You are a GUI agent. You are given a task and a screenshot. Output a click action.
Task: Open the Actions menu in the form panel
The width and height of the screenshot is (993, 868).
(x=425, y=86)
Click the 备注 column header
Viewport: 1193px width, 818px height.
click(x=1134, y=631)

Task brief.
Tally the lines of the records above that contain the string "height", treating uppercase and lowercase as distinct, and give only the number.

Solution.
2